== Task details ==
The records below should be set down in full, please, without any change.

*** Information provided

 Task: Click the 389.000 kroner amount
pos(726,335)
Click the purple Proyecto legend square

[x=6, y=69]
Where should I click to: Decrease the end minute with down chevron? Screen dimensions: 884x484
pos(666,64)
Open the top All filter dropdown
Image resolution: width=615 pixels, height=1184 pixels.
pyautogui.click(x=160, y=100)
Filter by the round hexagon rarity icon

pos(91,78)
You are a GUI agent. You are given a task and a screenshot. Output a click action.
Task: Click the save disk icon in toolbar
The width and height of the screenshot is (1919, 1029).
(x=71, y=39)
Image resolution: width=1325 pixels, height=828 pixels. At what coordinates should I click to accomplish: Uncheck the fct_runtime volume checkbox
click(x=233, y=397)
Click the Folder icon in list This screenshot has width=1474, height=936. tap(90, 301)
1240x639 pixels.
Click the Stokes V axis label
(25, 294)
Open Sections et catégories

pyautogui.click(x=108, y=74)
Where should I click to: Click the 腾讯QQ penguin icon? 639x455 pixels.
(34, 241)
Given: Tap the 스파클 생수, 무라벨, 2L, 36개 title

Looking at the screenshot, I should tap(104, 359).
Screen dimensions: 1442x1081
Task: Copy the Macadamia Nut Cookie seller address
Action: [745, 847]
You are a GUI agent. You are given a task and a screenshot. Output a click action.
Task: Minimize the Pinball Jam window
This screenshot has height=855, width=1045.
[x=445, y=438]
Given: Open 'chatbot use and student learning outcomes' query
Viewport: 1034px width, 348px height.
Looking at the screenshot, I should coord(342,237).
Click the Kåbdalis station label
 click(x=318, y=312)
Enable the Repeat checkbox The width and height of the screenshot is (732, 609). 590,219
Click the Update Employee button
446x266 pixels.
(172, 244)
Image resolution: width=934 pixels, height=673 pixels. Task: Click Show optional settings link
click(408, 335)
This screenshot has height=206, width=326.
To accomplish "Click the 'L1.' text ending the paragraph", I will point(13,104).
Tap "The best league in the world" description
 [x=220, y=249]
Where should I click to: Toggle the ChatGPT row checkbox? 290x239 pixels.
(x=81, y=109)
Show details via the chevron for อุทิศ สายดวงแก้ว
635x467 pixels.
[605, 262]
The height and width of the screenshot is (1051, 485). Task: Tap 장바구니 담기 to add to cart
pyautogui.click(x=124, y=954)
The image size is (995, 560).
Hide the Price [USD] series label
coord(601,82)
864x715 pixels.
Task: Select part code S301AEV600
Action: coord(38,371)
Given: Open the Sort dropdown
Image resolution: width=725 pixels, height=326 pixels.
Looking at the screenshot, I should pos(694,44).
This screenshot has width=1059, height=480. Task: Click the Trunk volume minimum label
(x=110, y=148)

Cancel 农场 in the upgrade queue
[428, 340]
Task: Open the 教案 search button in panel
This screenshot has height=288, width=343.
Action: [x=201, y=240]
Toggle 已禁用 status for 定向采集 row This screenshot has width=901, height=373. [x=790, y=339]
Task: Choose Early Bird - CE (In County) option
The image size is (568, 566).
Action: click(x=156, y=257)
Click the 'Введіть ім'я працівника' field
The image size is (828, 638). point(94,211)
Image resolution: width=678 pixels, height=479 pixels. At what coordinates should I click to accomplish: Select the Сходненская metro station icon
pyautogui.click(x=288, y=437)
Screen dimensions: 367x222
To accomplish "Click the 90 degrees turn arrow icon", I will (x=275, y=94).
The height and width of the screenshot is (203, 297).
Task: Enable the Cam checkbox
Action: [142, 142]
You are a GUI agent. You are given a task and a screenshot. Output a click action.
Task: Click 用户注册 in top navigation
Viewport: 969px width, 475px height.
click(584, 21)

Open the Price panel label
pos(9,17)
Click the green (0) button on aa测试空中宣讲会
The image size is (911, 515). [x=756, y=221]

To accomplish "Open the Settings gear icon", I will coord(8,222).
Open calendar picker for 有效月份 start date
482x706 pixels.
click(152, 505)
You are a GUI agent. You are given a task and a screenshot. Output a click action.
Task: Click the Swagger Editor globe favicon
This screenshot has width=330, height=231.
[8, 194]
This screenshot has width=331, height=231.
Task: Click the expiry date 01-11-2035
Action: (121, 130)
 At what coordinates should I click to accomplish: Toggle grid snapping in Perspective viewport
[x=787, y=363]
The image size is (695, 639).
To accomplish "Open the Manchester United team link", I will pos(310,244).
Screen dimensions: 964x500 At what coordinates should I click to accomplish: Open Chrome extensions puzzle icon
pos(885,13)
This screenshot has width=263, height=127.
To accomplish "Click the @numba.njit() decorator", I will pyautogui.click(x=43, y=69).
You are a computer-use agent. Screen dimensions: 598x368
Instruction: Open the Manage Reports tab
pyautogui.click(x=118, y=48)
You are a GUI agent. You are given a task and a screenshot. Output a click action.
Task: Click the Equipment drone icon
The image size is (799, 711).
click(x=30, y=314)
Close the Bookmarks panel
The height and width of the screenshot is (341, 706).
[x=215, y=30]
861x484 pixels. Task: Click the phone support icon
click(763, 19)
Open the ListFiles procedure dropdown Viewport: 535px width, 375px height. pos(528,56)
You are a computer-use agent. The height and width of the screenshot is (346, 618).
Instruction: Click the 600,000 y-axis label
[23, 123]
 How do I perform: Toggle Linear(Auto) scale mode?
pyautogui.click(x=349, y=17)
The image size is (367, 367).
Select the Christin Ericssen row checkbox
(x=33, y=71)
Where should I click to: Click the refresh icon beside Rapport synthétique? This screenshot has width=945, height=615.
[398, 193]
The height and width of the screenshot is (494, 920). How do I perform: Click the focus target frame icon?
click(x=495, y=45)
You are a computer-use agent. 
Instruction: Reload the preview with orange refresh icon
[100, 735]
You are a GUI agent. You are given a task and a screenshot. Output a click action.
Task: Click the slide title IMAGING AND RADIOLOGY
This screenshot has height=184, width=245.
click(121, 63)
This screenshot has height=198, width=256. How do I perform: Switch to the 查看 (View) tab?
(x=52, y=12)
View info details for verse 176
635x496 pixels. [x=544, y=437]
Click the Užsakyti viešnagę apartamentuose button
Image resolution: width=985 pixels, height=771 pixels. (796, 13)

******

== Written answer ==
 Task: Click the 389.000 kroner amount
pos(726,335)
Click the purple Proyecto legend square

[x=6, y=69]
Where should I click to: Decrease the end minute with down chevron? Screen dimensions: 884x484
pos(666,64)
Open the top All filter dropdown
Image resolution: width=615 pixels, height=1184 pixels.
pyautogui.click(x=160, y=100)
Filter by the round hexagon rarity icon

pos(91,78)
You are a GUI agent. You are given a task and a screenshot. Output a click action.
Task: Click the save disk icon in toolbar
The width and height of the screenshot is (1919, 1029).
(x=71, y=39)
Image resolution: width=1325 pixels, height=828 pixels. At what coordinates should I click to accomplish: Uncheck the fct_runtime volume checkbox
click(x=233, y=397)
Click the Folder icon in list This screenshot has width=1474, height=936. tap(90, 301)
1240x639 pixels.
Click the Stokes V axis label
(25, 294)
Open Sections et catégories

pyautogui.click(x=108, y=74)
Where should I click to: Click the 腾讯QQ penguin icon? 639x455 pixels.
(34, 241)
Given: Tap the 스파클 생수, 무라벨, 2L, 36개 title

Looking at the screenshot, I should tap(104, 359).
Screen dimensions: 1442x1081
Task: Copy the Macadamia Nut Cookie seller address
Action: [745, 847]
You are a GUI agent. You are given a task and a screenshot. Output a click action.
Task: Minimize the Pinball Jam window
This screenshot has height=855, width=1045.
[x=445, y=438]
Given: Open 'chatbot use and student learning outcomes' query
Viewport: 1034px width, 348px height.
Looking at the screenshot, I should coord(342,237).
Click the Kåbdalis station label
 click(x=318, y=312)
Enable the Repeat checkbox The width and height of the screenshot is (732, 609). 590,219
Click the Update Employee button
446x266 pixels.
(172, 244)
Image resolution: width=934 pixels, height=673 pixels. Task: Click Show optional settings link
click(408, 335)
This screenshot has height=206, width=326.
To accomplish "Click the 'L1.' text ending the paragraph", I will point(13,104).
Tap "The best league in the world" description
 [x=220, y=249]
Where should I click to: Toggle the ChatGPT row checkbox? 290x239 pixels.
(x=81, y=109)
Show details via the chevron for อุทิศ สายดวงแก้ว
635x467 pixels.
[605, 262]
The height and width of the screenshot is (1051, 485). Task: Tap 장바구니 담기 to add to cart
pyautogui.click(x=124, y=954)
The image size is (995, 560).
Hide the Price [USD] series label
coord(601,82)
864x715 pixels.
Task: Select part code S301AEV600
Action: coord(38,371)
Given: Open the Sort dropdown
Image resolution: width=725 pixels, height=326 pixels.
Looking at the screenshot, I should pos(694,44).
This screenshot has width=1059, height=480. Task: Click the Trunk volume minimum label
(x=110, y=148)

Cancel 农场 in the upgrade queue
[428, 340]
Task: Open the 教案 search button in panel
This screenshot has height=288, width=343.
Action: [x=201, y=240]
Toggle 已禁用 status for 定向采集 row This screenshot has width=901, height=373. [x=790, y=339]
Task: Choose Early Bird - CE (In County) option
The image size is (568, 566).
Action: click(x=156, y=257)
Click the 'Введіть ім'я працівника' field
The image size is (828, 638). point(94,211)
Image resolution: width=678 pixels, height=479 pixels. At what coordinates should I click to accomplish: Select the Сходненская metro station icon
pyautogui.click(x=288, y=437)
Screen dimensions: 367x222
To accomplish "Click the 90 degrees turn arrow icon", I will (x=275, y=94).
The height and width of the screenshot is (203, 297).
Task: Enable the Cam checkbox
Action: [142, 142]
You are a GUI agent. You are given a task and a screenshot. Output a click action.
Task: Click 用户注册 in top navigation
Viewport: 969px width, 475px height.
click(584, 21)

Open the Price panel label
pos(9,17)
Click the green (0) button on aa测试空中宣讲会
The image size is (911, 515). [x=756, y=221]

To accomplish "Open the Settings gear icon", I will coord(8,222).
Open calendar picker for 有效月份 start date
482x706 pixels.
click(152, 505)
You are a GUI agent. You are given a task and a screenshot. Output a click action.
Task: Click the Swagger Editor globe favicon
This screenshot has width=330, height=231.
[8, 194]
This screenshot has width=331, height=231.
Task: Click the expiry date 01-11-2035
Action: (121, 130)
 At what coordinates should I click to accomplish: Toggle grid snapping in Perspective viewport
[x=787, y=363]
The image size is (695, 639).
To accomplish "Open the Manchester United team link", I will pos(310,244).
Screen dimensions: 964x500 At what coordinates should I click to accomplish: Open Chrome extensions puzzle icon
pos(885,13)
This screenshot has width=263, height=127.
To accomplish "Click the @numba.njit() decorator", I will pyautogui.click(x=43, y=69).
You are a computer-use agent. Screen dimensions: 598x368
Instruction: Open the Manage Reports tab
pyautogui.click(x=118, y=48)
You are a GUI agent. You are given a task and a screenshot. Output a click action.
Task: Click the Equipment drone icon
The image size is (799, 711).
click(x=30, y=314)
Close the Bookmarks panel
The height and width of the screenshot is (341, 706).
[x=215, y=30]
861x484 pixels. Task: Click the phone support icon
click(763, 19)
Open the ListFiles procedure dropdown Viewport: 535px width, 375px height. pos(528,56)
You are a computer-use agent. The height and width of the screenshot is (346, 618).
Instruction: Click the 600,000 y-axis label
[23, 123]
 How do I perform: Toggle Linear(Auto) scale mode?
pyautogui.click(x=349, y=17)
The image size is (367, 367).
Select the Christin Ericssen row checkbox
(x=33, y=71)
Where should I click to: Click the refresh icon beside Rapport synthétique? This screenshot has width=945, height=615.
[398, 193]
The height and width of the screenshot is (494, 920). How do I perform: Click the focus target frame icon?
click(x=495, y=45)
You are a computer-use agent. 
Instruction: Reload the preview with orange refresh icon
[100, 735]
You are a GUI agent. You are given a task and a screenshot. Output a click action.
Task: Click the slide title IMAGING AND RADIOLOGY
This screenshot has height=184, width=245.
click(121, 63)
This screenshot has height=198, width=256. How do I perform: Switch to the 查看 (View) tab?
(x=52, y=12)
View info details for verse 176
635x496 pixels. [x=544, y=437]
Click the Užsakyti viešnagę apartamentuose button
Image resolution: width=985 pixels, height=771 pixels. (796, 13)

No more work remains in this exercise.